Face à ce constat, on peut s’effondrer, fuir, ou « désespérer » — selon le mot de son contemporain Günther Anders. Mais Jaspers souligne que cette même humanité est parfois capable d’élaborer des issues positives, malgré sa propension à perpétrer des actes terribles. L’exemple décisif de la Déclaration des droits de l’homme, puis des Déclarations universelles, en témoigne.
Jaspers en tire l’idée que l’humanité peut compter sur des surgissements heureux et inattendus, qu’elle est parfois capable de faire advenir. En ce sens, il n’est pas un philosophe pessimiste. Pour lui, la vie est tout autant tragique et merveilleuse.
La condition spirituelle de l’existence
C’est sur ce terrain que s’inscrit son existentialisme. Si les êtres humains ne peuvent supprimer la mort, la souffrance, l’échec ou la faute, c’est aussi parce qu’ils mènent des existences à la fois corporelles et spirituelles. Toutefois, ils conservent toujours la possibilité de transformer leur attitude face à ces données incontournables. Mieux encore, précise l’autrice en s’appuyant sur Jaspers, ils peuvent utiliser les déterminismes — notamment corporels — pour renforcer leur autonomie. Mais une autonomie d’un type particulier : l’autonomie spirituelle.
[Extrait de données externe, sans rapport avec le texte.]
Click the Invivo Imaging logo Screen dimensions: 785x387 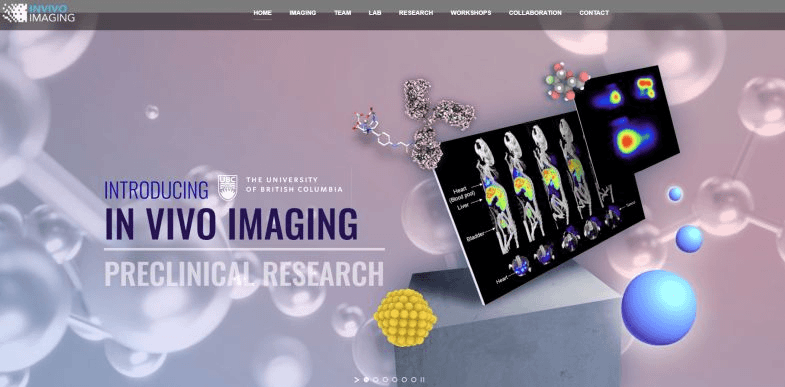[39, 12]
Jaspers fait ainsi le choix d’une lucidité confiante pour penser le devenir de l’humanité. C’est ce que l’autrice nomme chez lui « l’intuition de la transcendance ». Il s’agit de dire « oui » à l’existence malgré tout, et de s’appuyer sur les capacités de transformation que l’être humain peut découvrir en lui-même.
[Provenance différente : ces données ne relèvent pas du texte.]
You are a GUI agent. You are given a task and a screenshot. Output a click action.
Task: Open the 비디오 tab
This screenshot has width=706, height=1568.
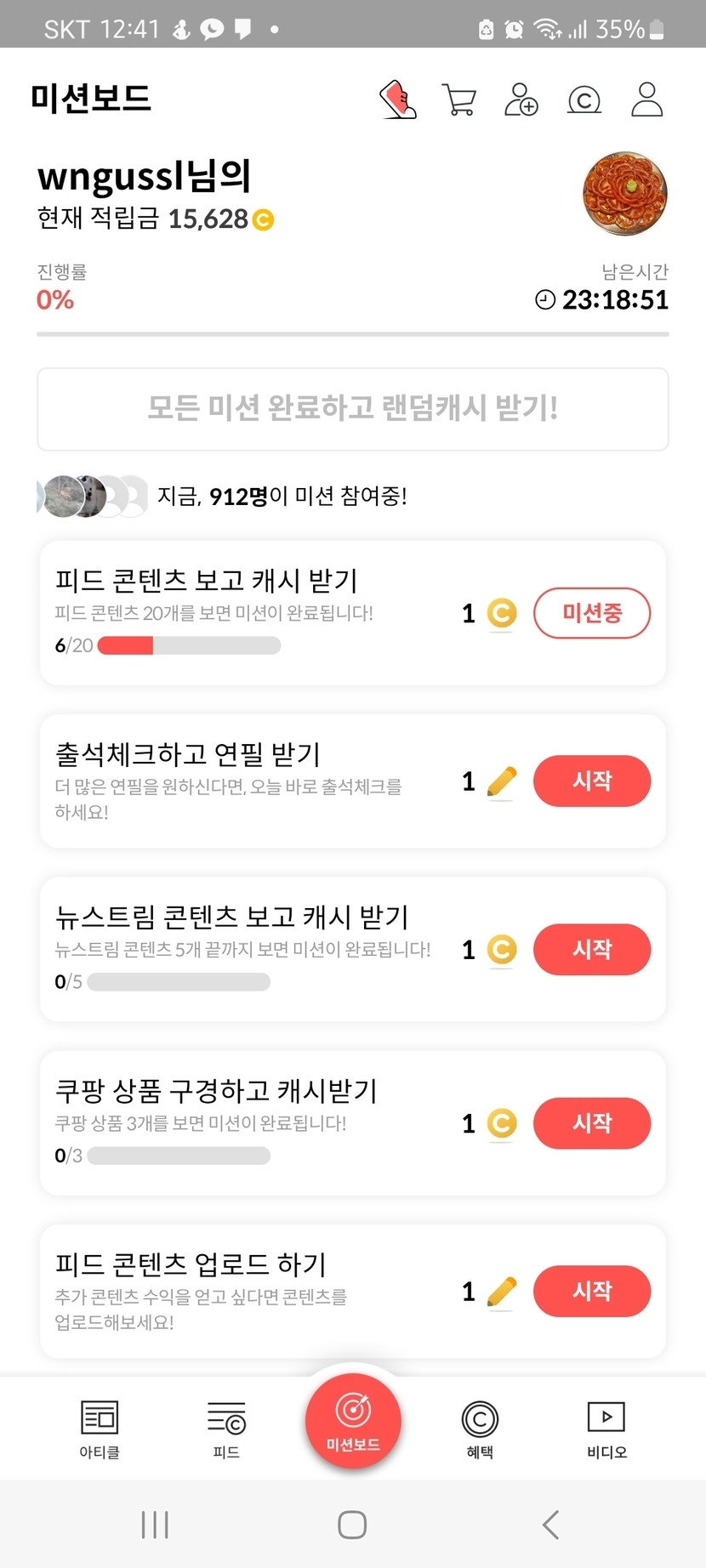pos(606,1429)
Cette situation spirituelle prend alors la forme d’une « foi », qui permet à chacun de puiser en lui l’audace nécessaire à la vie. En d’autres termes, Jaspers est convaincu qu’il existe en chaque individu un noyau universel susceptible d’être activé.
La liberté comme reconquête
En tant que psychiatre, Jaspers élabore une position singulière vis-à-vis de Freud. Il ne s’agit nullement pour lui d’ignorer ses écrits, notamment ceux qui tendent à nier la liberté humaine au sens traditionnel du terme ; cependant, Jaspers cherche à montrer comment la conscience peut parvenir à pénétrer les mécanismes de l’inconscient.
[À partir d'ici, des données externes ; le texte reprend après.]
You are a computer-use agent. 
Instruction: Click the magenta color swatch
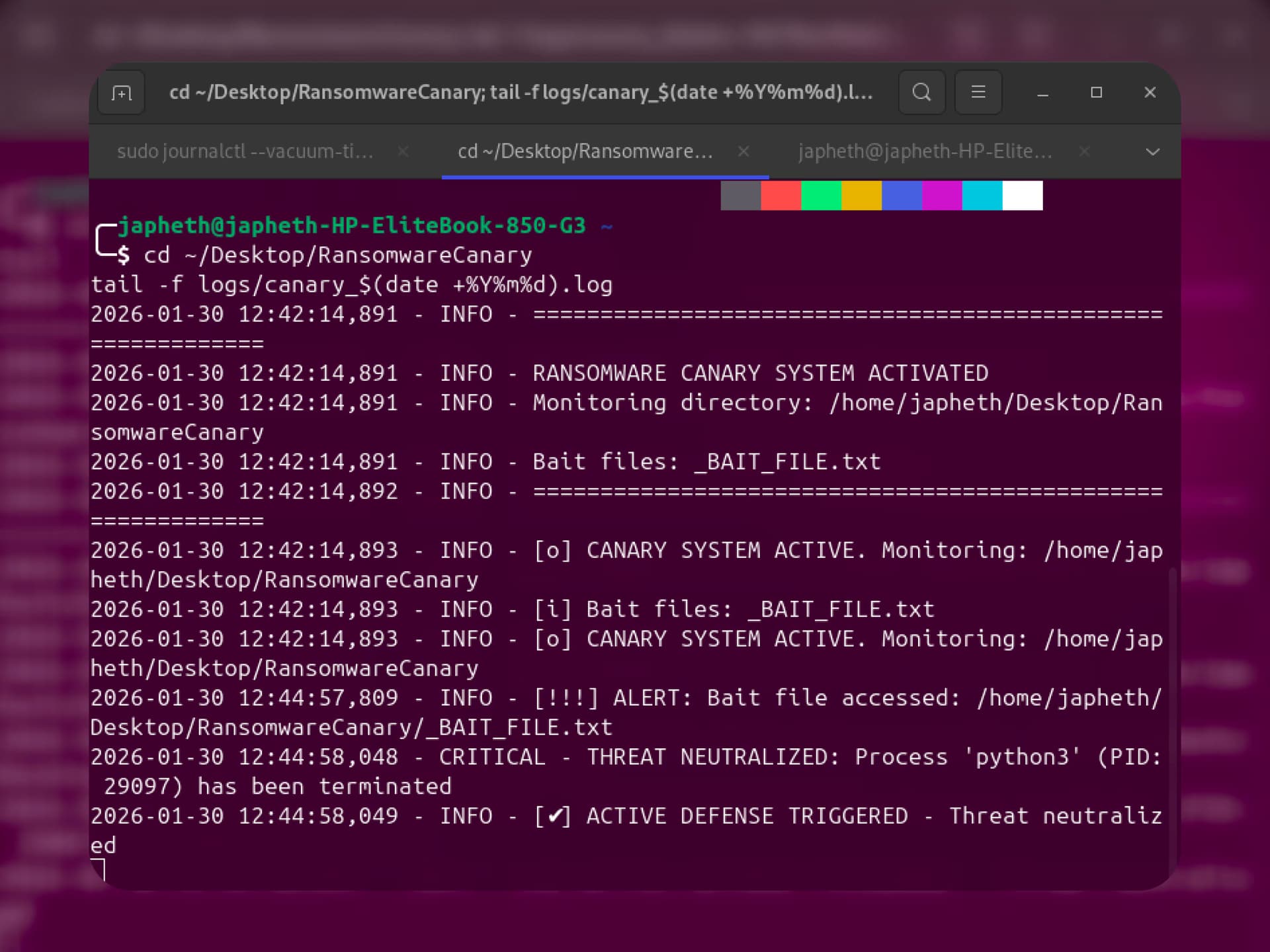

Il replace ainsi la liberté humaine au cœur même de ce qui semble le plus mécanique. Autrement dit, puisqu’il ne peut découvrir la liberté dans les comportements, les pulsions, les mécanismes ou les déterminations diverses, Jaspers la reconstitue comme essence et lui assigne une fonction nouvelle. Avec Jaspers, l’homme redevient un sujet de liberté, en opposition, en quelque sorte, avec la perspective des sciences humaines.
Cette position n’est toutefois pas sans ambiguïté, et contribue à l’isolement intellectuel de Jaspers : l’homme devient une sorte d’image corrélative de Dieu. C’est à partir de ce principe que, selon Jaspers, l’humanité peut produire des avancées éthiques et politiques susceptibles de vaincre la violence qui traverse le monde.
Cela ne signifie pas que la liberté, pour Jaspers, existe d’elle-même et en permanence. Elle relève plutôt d’une intuition de la transcendance, toujours consciente des difficultés de son déploiement. Cette perspective lui permet de développer deux idées majeures : d’une part, l’existence d’un pouvoir inné en l’être humain, grâce auquel il peut apporter quelque chose au monde ; d’autre part, l’idée que chaque individu est unique et traverse des expériences que nul autre ne peut vivre à sa place.
En un mot, comme le résume très justement l’autrice, l’existence humaine est une liberté virtuelle, qui n’est reconnue que lorsqu’elle devient active. C’est même l’axe central de l’ouvrage : l’action fait de la liberté une capacité exceptionnelle à transcender les données empiriques.
C’est ainsi une nouvelle ère prométhéenne que Jaspers semble annoncer, dans ce que l’autrice appelle une « métaphysique existentielle » renouvelée. Elle espère d’ailleurs qu’à la lecture de son ouvrage, les lectrices et lecteurs découvriront la possibilité d’une philosophie de l’action, capable de les extraire du repli sur soi — ou de l’enfermement universitaire, s’ils s’y sont laissé prendre.